Carol Seabury was driving on the I-8 just past Ocotillo on the morning of April 6 when she saw a guitar case by the side of the road. As an avid gardener, she was already thinking of planting and placing succulents in the guitar in her yard. She decided to drive to the next exit and turn around to pick up the case. Once she opened it, her first thought was, “Someone is missing this baby.” The guitar is a six-string “Big Baby” made by Taylor Guitars. Seabury noticed the neck of the guitar was broken, and there was other damage, too.

After spending the weekend in Yuma, she returned to Imperial Beach and spoke to her friend Shirley Nakawatase. They noticed the stickers on the case that pointed to the owner being a Navy SEAL. Nakawatase is an accountant who, in addition to her office in Imperial Beach, also has one in El Cajon, right next to Taylor Guitars. Enter Jim Truitt, Nakawatase and Seabury’s friend from their days at Mar Vista High School, who happened to work at Taylor Guitars, and the wheels were then put in motion. Nakawatase gave the guitar to Truitt, who brought it to work. Truitt thought the guitar should get fixed. “It’s something to someone,” he said. “It obviously fell off someone’s car or truck.”

“We decided we had to find the owner,” said Seabury. In the meantime, Truitt told the story to his coworkers and the owner of Taylor Guitars, who decided to fix the guitar at no charge. “Everybody heard the story, and Taylor was on board… as soon as we mentioned it probably belonged to someone in the military, they wanted to fix it,” recalled Truitt.

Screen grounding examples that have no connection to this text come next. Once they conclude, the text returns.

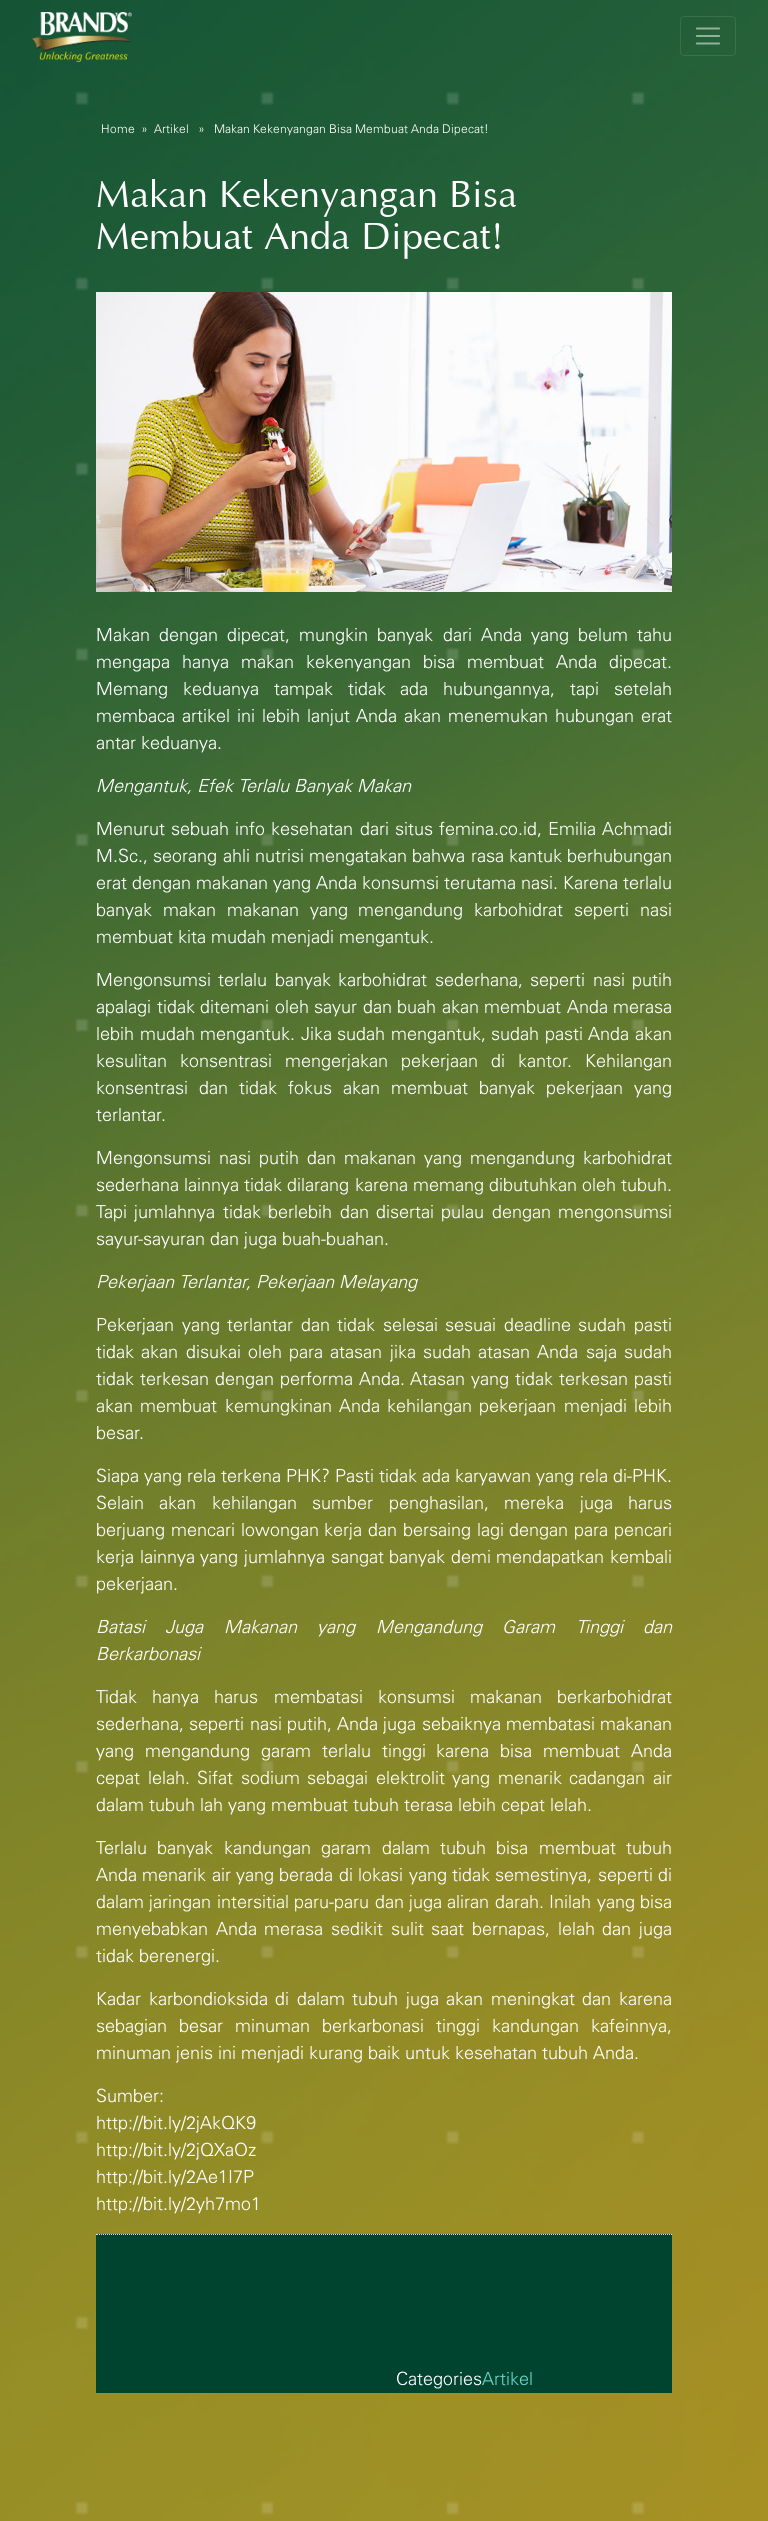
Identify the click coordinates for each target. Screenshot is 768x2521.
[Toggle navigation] (708, 36)
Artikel (171, 129)
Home (118, 129)
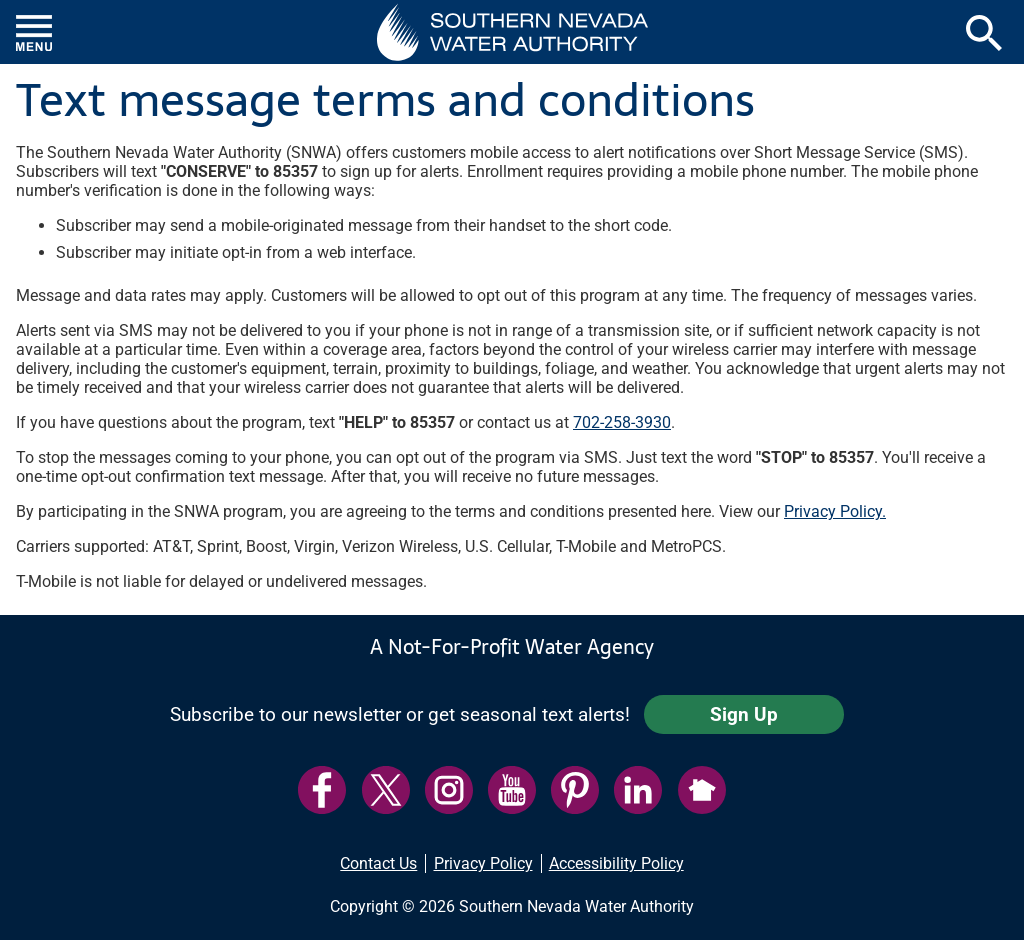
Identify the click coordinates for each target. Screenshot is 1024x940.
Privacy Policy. (835, 511)
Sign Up (744, 714)
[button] (512, 32)
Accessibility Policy (616, 863)
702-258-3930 (622, 422)
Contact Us (378, 863)
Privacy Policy (483, 863)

In the hope of finding the owner, Truitt got other people involved, including his friend Ivan and his next-door neighbor Paul, who works at the Navy Campus. “I was able to attach a picture of the guitar to an email and spammed every person I had contacts of on the base,” said Paul. While waiting for someone to respond, Ivan suggested donating the guitar to a new recruit if the owner was not found in one year.

Then Paul finally received an email that said, “I think I found the owner,” he recalled. The group called their effort: “Operation No Guitar Left Behind.”

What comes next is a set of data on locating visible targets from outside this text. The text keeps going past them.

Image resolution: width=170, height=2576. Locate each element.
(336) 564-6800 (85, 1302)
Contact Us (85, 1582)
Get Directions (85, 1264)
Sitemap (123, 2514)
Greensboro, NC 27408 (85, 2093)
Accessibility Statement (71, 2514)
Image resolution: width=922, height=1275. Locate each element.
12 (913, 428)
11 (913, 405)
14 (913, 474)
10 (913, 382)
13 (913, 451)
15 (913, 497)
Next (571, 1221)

On September 5, five months after it was found, the group finally handed the guitar to its owner and heard the other side of the story. The group gathered in a cul-de-sac in Imperial Beach and waited for the owner to arrive to pick up his guitar and see his reaction.

The owner of the guitar, whose name also happens to be Paul, recalled what happened the night he lost the instrument. He had packed his belongings from his apartment and put everything in his truck. The guitar was wedged between two totes but was sticking a bit high. Then the guitar fell off, “I realized it was gone immediately. I attempted to go back. By the time I was able to slow down, I was 1/4 mile away, and it was pitch black; it was too dangerous. I felt it made it off the road. It was a casualty,” he recalled. Paul said his mom bought the guitar for him during his senior year of high school in 2008, and he has had it through college and his time in the Navy.

A friend who accompanied him to the reunion with his guitar, was the person that responded to the email sent months prior, saying he thought he knew the owner. Paul is now living in Imperial Beach, and he and his friend had been talking about playing the guitar again just days earlier. “I really wish I had my guitar,” he recalled. That’s when his friend told him the guitar had been found and was repaired. “It’s really incredible. I can’t tell you how grateful I am,” said Paul.

Everyone was excited that this story had a happy ending.“I’m very pleased. I never thought [the guitar] would make it past my garden,” said Seabury.